→ What the task asks:
Check every line of the entries for "option", and copy the lines that hold it.

Saved entries:
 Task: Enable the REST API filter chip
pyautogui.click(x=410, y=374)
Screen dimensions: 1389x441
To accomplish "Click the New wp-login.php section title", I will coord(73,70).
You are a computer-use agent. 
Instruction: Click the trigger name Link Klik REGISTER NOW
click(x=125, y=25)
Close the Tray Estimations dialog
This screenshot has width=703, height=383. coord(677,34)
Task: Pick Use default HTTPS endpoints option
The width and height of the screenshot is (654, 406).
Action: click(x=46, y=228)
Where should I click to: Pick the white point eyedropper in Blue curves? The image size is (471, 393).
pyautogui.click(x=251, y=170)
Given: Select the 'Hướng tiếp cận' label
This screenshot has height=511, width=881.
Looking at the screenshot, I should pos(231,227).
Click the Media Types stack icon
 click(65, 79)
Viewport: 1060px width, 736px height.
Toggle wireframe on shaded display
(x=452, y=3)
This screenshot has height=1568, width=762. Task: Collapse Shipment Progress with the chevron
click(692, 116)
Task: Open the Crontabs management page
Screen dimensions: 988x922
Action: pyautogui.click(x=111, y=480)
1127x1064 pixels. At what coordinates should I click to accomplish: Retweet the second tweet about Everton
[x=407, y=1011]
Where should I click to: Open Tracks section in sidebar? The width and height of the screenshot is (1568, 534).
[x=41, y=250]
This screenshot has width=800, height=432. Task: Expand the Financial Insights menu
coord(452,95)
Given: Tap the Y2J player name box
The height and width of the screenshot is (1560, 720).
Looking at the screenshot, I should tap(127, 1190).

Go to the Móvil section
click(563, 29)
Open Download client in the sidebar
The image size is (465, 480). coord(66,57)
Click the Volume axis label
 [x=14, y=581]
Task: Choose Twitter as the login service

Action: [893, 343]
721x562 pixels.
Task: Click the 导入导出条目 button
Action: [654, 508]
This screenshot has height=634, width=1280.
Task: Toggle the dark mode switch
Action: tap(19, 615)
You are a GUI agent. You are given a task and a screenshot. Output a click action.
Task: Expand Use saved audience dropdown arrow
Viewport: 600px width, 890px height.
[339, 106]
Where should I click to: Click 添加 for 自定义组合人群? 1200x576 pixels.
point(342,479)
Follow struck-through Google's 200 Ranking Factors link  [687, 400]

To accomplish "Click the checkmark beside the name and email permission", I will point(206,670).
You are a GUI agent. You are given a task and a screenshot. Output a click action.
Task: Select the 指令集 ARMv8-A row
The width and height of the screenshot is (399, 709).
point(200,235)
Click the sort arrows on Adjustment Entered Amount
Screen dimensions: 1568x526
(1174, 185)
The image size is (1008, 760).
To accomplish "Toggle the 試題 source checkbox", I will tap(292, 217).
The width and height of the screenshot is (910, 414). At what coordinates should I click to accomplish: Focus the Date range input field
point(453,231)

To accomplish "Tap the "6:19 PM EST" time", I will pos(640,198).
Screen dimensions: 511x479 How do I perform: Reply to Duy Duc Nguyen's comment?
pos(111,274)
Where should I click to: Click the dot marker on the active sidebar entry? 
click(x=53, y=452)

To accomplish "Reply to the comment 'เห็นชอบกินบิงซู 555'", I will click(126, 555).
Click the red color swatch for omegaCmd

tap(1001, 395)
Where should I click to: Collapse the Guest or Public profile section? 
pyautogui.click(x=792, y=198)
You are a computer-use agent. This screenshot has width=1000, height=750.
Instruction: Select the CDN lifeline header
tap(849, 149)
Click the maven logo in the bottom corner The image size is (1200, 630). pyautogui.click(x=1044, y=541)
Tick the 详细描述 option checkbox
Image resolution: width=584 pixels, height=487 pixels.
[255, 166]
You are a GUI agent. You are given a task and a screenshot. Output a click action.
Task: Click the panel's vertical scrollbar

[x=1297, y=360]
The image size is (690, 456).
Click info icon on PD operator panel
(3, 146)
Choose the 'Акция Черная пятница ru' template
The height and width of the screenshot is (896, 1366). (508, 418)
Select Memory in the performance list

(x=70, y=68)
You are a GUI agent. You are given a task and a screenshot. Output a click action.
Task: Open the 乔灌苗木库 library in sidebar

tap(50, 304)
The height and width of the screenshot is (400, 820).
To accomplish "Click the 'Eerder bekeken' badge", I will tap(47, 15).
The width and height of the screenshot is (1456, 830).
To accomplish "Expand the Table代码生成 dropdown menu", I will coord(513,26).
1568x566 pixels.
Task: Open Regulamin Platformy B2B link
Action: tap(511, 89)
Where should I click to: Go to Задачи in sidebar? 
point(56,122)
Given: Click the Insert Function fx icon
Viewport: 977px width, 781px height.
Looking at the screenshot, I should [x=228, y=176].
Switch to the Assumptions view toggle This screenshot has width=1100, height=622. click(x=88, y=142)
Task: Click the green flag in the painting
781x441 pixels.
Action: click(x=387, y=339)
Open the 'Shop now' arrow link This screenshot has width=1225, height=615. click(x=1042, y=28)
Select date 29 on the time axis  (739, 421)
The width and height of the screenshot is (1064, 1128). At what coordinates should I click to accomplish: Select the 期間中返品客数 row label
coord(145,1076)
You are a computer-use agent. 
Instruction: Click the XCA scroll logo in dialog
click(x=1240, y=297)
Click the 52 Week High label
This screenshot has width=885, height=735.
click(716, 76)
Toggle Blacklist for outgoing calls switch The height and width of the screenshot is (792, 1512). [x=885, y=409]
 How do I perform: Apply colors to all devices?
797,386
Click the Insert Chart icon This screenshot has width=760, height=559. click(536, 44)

→ Answer for this exercise:
Task: Pick Use default HTTPS endpoints option
Tick the 详细描述 option checkbox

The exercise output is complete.